Excessive use of pain relievers make up a large proportion of illicit drug use. Oxycodone is one of the more common type of opiate pain killer and it is highly addictive. In 2010, the US Food and Drug Administration (FDA) required the formulation of OxyContin be changed to make it harder to become addicted to.
A policy of zero tolerance for drug use among DoD personnel is likely one reason why illicit drug use has remained at a low level in the military for 2 decades. The policy was instituted in 1982 and is currently enforced by frequent random drug testing; service members face dishonorable discharge and even criminal prosecution for a positive drug test.
According to the National Institute on Drug Abuse (NIDA), “Suicide rates in the military were traditionally lower than among civilians in the same age range, but in 2004 the suicide rate in the U.S. Army began to climb, surpassing the civilian rate in 2008. Substance use is involved in many of these suicides. The 2010 report of the Army Suicide Prevention Task Force found that 29 percent of active duty Army suicides from fiscal year (FY) 2005 to FY 2009 involved alcohol or drug use; and in 2009, prescription drugs were involved in almost one third of them.”
As opioid overdoses rise, companies such as Adapt Pharma have seen sharp rises in the sales of products like Narcan (Naloxone) which basically revives victims from the dead. Narcan publicizes its price that is even insured meaning one can overdose and revive with a $10 co-payment.
“94% of insured lives in the US have coverage for NARCAN® Nasal Spray*. According to IMS Health, nearly three quarters (74%) of prescriptions for NARCAN® Nasal Spray have a co-pay of $10 or less**. For those paying cash, ADAPT Pharma has partnered with retail pharmacies to reduce out of pocket costs (Retail is $62.50/dose)…To expand community access, NARCAN® Nasal Spray is available to all qualified group purchasers for $37.50 per 4mg dose ($75 per carton of 2 doses). This pricing is available for all Qualified Group Purchasers, such as first responders (EMS, Fire Department, Police), community organizations and Departments of Health, regardless of size. This pricing represents a 40% discount off the Wholesale Acquisition Cost (WAC) of $125 per carton.”
Price hikes have been a feature of naloxene. As of January 2015, Amphastar’s version of naloxone was up to $41 a dose, according to Fierce Pharma, a pharmaceutical industry news website. That follows a price increase from $17 to $33 a dose back in October 2014, according to data provided by Truven Health Analytics. So not only is volume spiking, so is price. Walgreens has expanded the availability of prescription-free naloxone to 33 states.

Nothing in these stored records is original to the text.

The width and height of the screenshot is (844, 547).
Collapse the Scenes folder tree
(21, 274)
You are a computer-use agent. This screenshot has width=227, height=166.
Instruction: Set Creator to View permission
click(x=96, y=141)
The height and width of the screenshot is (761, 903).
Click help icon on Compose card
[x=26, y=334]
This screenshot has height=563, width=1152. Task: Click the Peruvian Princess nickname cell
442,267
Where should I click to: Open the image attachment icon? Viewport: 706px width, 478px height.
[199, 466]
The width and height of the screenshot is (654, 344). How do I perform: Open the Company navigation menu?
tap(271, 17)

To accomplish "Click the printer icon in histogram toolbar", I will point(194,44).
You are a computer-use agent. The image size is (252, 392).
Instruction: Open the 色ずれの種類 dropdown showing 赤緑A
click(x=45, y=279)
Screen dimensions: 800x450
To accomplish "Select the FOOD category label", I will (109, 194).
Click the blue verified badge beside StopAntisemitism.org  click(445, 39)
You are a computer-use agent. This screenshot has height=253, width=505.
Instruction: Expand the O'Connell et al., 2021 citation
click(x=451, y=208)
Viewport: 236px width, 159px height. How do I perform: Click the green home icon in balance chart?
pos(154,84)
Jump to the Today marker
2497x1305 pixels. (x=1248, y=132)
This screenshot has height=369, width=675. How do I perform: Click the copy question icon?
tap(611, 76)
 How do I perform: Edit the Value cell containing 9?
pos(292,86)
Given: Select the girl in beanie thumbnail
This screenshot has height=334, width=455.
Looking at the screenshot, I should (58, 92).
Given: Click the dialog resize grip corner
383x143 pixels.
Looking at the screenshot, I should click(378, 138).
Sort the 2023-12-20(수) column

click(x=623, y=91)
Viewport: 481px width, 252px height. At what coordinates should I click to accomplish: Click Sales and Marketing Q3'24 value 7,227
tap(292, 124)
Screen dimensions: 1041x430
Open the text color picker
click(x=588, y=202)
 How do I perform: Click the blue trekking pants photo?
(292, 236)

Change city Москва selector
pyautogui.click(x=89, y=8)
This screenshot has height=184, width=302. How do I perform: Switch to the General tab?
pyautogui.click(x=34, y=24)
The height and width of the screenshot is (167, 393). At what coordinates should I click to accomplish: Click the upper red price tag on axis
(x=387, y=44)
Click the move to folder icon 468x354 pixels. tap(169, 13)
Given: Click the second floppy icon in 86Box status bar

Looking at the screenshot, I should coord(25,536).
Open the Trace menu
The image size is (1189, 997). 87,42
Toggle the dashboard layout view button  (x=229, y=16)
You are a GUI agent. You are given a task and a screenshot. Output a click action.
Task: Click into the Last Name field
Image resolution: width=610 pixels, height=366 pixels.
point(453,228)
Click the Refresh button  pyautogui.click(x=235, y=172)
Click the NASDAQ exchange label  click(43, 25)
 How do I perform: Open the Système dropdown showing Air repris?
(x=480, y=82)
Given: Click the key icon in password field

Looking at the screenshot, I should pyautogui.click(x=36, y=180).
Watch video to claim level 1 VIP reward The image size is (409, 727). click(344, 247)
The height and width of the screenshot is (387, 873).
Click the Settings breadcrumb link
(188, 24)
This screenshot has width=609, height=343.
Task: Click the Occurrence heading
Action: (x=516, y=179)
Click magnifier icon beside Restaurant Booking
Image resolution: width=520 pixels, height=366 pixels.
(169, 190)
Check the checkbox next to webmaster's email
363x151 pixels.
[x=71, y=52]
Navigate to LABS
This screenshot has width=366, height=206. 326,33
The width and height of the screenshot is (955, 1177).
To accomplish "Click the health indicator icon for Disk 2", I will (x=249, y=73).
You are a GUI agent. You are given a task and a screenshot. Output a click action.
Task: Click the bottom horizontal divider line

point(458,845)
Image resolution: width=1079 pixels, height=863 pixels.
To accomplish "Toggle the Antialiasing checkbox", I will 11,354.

West Virginia health officials are responding to opioid overdoses by distributing more than 8,000 kits with Naloxone that can get people breathing again if administered in time. Money for the kits comes from a $1 million federal grant to West Virginia, which has had the nation’s highest rate of overdose deaths at 41.5/100,000 people.
Local emergency medical services agencies in West Virginia administered 4,186 doses of Naloxone in 2016, up from 3,351 the year before and 2,165 two years ago and that data doesn’t include uses by hospital emergency departments, urgent care centers, first responders and family members.
So layered on top of poverty, food stamps and deteriorating employment we now seem to have an America that is increasingly becoming high on opioids. I am working closely with a company which is developing the antidote and progress is good. It will knock out the addiction even including ice in Australia. Tests are promising.